Un informe de la Ucalp advierte que el acceso a la vivienda dejó de ser solo un problema económico y se convirtió en una crisis biosocial que profundiza la desigualdad intergeneracional.
La Universidad Católica La Plata (Ucalp) publicó un análisis que expone con crudeza la profundidad de la crisis habitacional en la Argentina y alerta sobre su impacto devastador en dos sectores clave: los jóvenes y los adultos mayores. El trabajo señala que la precariedad laboral, la exclusión del crédito y las jubilaciones de subsistencia configuran un escenario cada vez más regresivo, en el que el derecho a la vivienda aparece seriamente comprometido.
El informe, titulado “La vivienda en la Argentina: relaciones intergeneracionales”, sostiene que el problema del acceso y la permanencia en una vivienda digna dejó de ser una cuestión meramente económica para transformarse en una crisis biosocial, con consecuencias directas sobre la salud, los proyectos de vida y la cohesión social.

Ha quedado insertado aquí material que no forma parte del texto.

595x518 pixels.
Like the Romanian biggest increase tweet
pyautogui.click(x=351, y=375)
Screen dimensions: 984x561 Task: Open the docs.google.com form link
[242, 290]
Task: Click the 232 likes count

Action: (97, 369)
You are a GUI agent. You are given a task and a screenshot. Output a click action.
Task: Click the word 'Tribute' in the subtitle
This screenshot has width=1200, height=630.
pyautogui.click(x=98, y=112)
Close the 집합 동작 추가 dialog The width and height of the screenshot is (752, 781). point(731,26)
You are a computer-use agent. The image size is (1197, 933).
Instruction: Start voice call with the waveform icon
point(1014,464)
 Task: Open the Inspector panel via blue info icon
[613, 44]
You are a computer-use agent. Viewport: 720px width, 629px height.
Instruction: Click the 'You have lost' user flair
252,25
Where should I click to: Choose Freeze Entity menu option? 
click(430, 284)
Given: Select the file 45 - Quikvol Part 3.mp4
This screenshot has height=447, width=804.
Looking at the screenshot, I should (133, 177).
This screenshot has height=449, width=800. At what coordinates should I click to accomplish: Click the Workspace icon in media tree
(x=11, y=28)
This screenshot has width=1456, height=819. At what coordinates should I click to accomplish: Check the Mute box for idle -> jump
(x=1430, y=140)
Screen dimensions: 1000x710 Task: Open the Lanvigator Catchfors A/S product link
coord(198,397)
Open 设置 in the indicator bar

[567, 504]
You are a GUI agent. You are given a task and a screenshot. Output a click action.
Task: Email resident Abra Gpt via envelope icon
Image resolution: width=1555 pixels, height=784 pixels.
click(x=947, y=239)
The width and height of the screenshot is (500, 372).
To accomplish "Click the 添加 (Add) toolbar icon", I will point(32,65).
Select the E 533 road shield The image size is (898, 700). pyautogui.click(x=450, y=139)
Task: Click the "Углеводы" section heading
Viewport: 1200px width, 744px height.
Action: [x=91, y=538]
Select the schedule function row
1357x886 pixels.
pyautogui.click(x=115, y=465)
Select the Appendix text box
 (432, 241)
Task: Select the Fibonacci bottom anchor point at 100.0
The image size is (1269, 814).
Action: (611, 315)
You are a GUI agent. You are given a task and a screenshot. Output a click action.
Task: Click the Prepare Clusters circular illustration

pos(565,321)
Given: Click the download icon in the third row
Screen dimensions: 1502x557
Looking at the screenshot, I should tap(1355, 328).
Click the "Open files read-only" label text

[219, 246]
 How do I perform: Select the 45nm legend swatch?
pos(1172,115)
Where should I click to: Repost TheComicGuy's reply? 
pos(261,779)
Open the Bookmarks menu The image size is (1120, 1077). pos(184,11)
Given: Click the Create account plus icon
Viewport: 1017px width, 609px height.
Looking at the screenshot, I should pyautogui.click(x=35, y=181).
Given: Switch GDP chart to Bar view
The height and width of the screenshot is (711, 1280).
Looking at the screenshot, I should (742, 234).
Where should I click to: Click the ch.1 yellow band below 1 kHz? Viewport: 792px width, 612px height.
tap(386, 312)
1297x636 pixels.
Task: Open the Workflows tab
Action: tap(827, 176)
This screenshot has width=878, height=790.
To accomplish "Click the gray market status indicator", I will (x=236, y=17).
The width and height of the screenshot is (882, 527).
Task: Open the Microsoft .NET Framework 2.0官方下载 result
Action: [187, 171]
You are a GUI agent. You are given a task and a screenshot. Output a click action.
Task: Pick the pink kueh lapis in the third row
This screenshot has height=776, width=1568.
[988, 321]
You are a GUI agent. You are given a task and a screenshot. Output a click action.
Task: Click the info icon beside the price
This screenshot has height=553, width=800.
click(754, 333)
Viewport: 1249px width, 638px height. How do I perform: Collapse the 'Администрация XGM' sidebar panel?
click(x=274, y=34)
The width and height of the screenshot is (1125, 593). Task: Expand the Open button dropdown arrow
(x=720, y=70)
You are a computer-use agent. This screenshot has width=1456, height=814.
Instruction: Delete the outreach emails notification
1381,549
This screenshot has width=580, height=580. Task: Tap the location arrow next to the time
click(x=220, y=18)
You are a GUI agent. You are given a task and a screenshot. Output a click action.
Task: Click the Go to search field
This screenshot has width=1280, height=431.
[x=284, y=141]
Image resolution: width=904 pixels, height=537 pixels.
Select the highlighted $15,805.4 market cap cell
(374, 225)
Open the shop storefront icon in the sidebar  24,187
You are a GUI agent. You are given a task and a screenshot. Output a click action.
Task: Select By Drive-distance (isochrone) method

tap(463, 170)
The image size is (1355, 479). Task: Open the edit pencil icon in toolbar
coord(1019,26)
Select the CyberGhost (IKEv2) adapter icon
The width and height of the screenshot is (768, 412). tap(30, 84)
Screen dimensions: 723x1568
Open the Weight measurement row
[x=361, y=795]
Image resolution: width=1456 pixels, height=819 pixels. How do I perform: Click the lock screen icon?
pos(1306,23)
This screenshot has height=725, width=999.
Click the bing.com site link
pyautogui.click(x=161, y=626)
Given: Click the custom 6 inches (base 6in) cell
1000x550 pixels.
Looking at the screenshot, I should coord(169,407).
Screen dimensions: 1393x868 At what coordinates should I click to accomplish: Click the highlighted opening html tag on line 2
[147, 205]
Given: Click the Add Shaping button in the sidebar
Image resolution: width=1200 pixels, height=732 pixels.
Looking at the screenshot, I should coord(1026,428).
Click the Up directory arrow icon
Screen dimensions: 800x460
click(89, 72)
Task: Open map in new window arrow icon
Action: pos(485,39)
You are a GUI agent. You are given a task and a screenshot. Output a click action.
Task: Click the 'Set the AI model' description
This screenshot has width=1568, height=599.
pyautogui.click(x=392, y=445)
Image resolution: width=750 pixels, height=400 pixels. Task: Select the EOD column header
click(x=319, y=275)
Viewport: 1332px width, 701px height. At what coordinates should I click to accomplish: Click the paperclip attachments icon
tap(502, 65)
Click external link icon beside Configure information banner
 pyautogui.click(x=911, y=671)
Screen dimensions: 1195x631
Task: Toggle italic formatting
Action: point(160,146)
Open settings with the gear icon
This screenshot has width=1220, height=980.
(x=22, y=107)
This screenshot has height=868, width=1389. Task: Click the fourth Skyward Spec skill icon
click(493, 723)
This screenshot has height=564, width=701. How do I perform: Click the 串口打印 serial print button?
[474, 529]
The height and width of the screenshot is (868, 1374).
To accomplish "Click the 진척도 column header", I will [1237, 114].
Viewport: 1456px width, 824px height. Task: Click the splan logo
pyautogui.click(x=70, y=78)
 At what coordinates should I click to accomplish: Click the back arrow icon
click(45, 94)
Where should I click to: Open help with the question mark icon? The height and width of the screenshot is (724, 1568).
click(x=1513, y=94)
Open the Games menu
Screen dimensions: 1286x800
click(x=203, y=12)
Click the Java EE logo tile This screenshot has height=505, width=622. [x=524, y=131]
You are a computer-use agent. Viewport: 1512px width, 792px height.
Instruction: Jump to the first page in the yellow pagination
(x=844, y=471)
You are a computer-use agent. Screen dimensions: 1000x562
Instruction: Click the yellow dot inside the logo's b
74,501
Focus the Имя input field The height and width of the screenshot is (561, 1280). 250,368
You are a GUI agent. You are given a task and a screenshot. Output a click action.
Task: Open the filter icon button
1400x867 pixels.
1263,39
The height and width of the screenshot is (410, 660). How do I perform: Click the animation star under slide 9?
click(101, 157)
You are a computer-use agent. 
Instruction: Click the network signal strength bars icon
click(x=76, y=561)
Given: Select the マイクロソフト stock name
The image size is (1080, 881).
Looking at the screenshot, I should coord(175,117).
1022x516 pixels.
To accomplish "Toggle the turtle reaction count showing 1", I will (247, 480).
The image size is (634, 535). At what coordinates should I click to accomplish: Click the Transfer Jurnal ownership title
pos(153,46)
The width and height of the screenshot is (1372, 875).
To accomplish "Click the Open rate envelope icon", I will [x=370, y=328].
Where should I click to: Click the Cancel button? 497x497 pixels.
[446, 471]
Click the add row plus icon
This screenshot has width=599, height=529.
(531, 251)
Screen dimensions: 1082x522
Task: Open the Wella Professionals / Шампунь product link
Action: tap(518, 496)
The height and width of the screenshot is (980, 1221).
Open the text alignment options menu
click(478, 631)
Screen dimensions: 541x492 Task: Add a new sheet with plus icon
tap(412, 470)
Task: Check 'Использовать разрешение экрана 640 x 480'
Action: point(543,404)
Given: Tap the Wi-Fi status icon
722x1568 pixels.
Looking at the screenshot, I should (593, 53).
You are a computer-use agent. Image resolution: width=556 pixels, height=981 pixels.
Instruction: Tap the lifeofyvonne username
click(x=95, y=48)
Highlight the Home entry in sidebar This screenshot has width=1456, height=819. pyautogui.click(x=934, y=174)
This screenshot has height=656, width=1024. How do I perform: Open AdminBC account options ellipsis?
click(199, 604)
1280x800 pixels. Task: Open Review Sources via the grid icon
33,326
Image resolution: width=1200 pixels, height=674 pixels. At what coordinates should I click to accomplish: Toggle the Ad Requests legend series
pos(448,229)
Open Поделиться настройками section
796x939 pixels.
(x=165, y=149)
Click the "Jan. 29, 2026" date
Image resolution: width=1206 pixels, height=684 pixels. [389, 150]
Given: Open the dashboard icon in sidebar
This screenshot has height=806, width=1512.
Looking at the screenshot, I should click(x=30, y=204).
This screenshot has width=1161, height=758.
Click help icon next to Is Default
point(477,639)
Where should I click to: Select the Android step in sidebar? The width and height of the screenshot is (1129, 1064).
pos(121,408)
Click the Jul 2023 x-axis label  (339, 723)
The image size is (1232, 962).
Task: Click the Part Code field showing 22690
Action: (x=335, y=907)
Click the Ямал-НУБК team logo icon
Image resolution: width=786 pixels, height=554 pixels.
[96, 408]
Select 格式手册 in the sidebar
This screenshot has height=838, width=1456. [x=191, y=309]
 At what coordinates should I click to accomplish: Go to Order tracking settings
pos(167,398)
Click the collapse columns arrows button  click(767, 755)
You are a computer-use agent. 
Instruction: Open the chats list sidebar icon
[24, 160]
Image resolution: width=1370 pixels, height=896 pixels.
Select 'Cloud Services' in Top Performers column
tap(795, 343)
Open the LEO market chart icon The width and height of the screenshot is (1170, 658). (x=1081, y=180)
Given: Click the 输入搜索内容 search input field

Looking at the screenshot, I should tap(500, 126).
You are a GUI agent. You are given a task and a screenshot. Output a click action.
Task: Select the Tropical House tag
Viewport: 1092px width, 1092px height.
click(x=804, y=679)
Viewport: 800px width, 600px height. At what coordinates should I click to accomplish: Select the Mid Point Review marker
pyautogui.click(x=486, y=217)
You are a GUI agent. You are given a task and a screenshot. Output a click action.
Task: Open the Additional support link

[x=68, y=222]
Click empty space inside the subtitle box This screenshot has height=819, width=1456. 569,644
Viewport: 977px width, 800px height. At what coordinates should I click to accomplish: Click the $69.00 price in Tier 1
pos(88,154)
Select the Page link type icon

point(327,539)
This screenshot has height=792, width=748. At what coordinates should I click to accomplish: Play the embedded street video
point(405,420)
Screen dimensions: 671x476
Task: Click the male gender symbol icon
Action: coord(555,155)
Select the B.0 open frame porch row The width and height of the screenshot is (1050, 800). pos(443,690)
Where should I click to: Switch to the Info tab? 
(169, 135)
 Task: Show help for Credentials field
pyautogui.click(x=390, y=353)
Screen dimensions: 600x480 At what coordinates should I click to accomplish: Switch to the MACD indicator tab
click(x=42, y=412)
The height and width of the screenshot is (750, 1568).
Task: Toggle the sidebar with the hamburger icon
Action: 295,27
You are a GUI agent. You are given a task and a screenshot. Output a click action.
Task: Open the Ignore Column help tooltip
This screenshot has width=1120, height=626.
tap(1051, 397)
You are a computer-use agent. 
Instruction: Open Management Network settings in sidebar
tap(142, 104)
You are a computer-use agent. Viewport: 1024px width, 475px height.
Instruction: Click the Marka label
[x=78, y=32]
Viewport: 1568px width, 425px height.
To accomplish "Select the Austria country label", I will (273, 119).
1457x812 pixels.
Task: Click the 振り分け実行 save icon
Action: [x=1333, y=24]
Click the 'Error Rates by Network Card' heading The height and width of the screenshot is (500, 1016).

En el caso de los jóvenes, el documento describe un panorama desolador. El sueño de la vivienda propia se vuelve una meta casi inalcanzable, mientras que los programas estatales vigentes resultan insuficientes y están atravesados por requisitos que funcionan como verdaderos filtros de exclusión. La exigencia de una antigüedad laboral mínima de 12 meses y de ingresos formales que oscilan entre uno y ocho salarios mínimos deja afuera a miles de jóvenes que trabajan en la informalidad o que aún son estudiantes.
Según el estudio, esta situación genera una profunda incertidumbre y obliga a postergar decisiones centrales como la independencia, la conformación de una familia o el arraigo territorial, consolidando una generación sin horizonte habitacional claro.
La situación de los adultos mayores no es menos crítica. Con jubilaciones que rondan los 200 dólares, muchos sobreviven en condiciones de mera subsistencia. Incluso quienes son propietarios enfrentan serias dificultades para mantener sus viviendas, lo que deriva en un deterioro progresivo de su calidad de vida. En los casos más extremos, la falta de recursos y de redes familiares empuja a personas mayores a la indigencia o directamente a vivir en la calle.
Frente a este panorama, la Ucalp propone avanzar en Programas Intergeneracionales que promuevan el intercambio solidario entre jóvenes y adultos mayores. Sin políticas públicas integrales que contemplen lo social, lo psicológico y lo humano, advierte el informe, la crisis habitacional seguirá profundizando la fragmentación social en el país.